### WHAT THIS TASK INVOLVES
Using the material below, repeat exactly the lines from the one with "Screen dimensions: 1034x567" through the one with "Click the 环比增长 label", ends included, without any images.

### LISTED RECORDS

┏━━

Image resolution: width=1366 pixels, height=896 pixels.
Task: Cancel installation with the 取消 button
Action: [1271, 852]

┗━━
┏━━

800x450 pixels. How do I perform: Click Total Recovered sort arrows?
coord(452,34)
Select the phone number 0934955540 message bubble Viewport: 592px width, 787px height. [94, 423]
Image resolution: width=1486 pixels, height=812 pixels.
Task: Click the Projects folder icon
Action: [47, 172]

┗━━
┏━━

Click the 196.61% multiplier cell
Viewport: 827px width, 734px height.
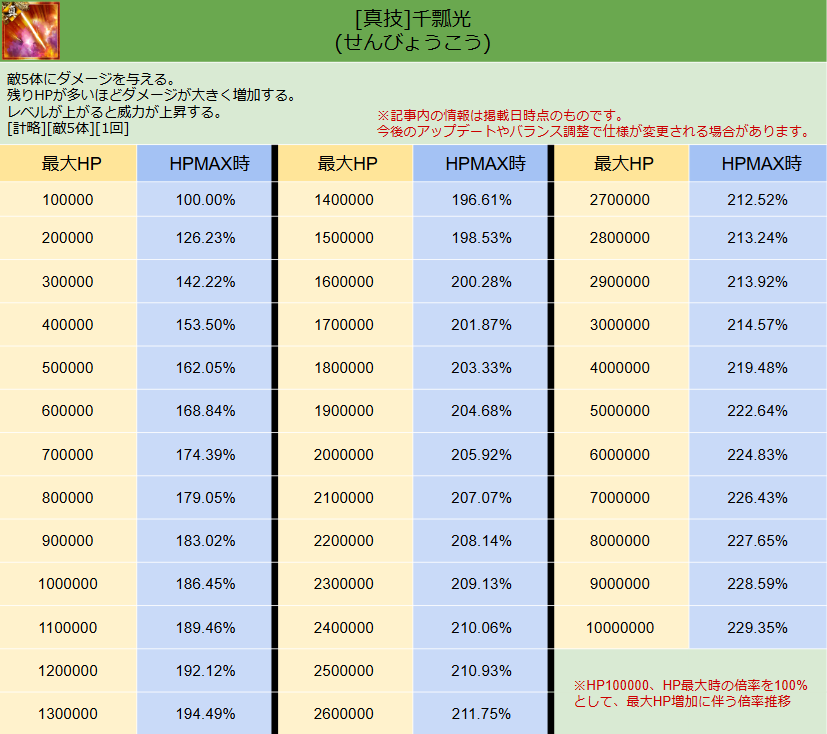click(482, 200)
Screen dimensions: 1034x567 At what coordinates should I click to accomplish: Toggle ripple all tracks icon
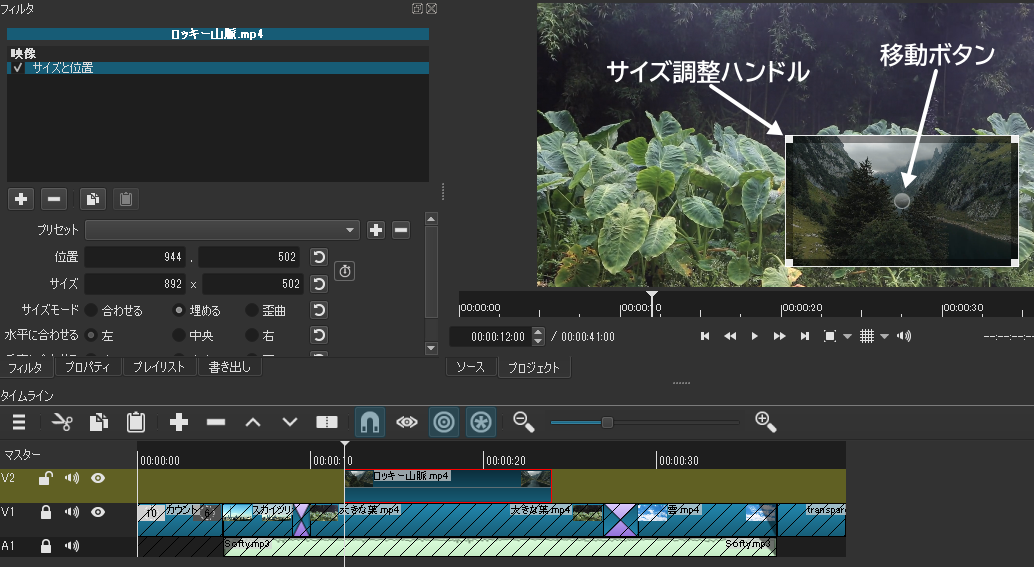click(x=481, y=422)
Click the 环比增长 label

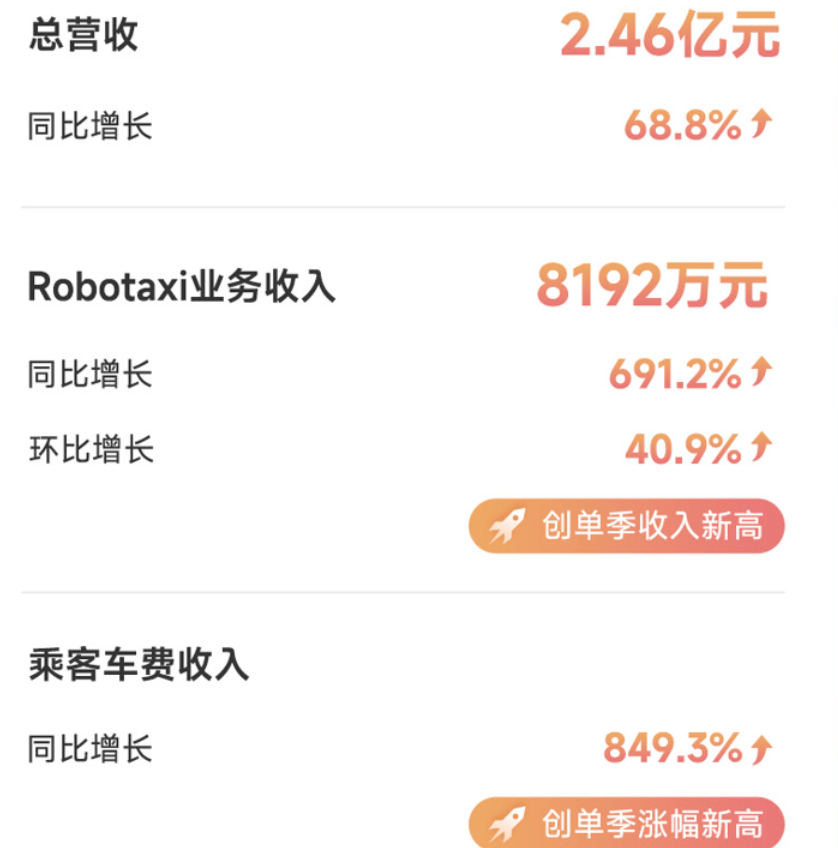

┗━━

### PROBLEM SOLUTION
Screen dimensions: 1034x567 At what coordinates should I click to accomplish: Toggle ripple all tracks icon
click(x=481, y=422)
Click the 环比增长 label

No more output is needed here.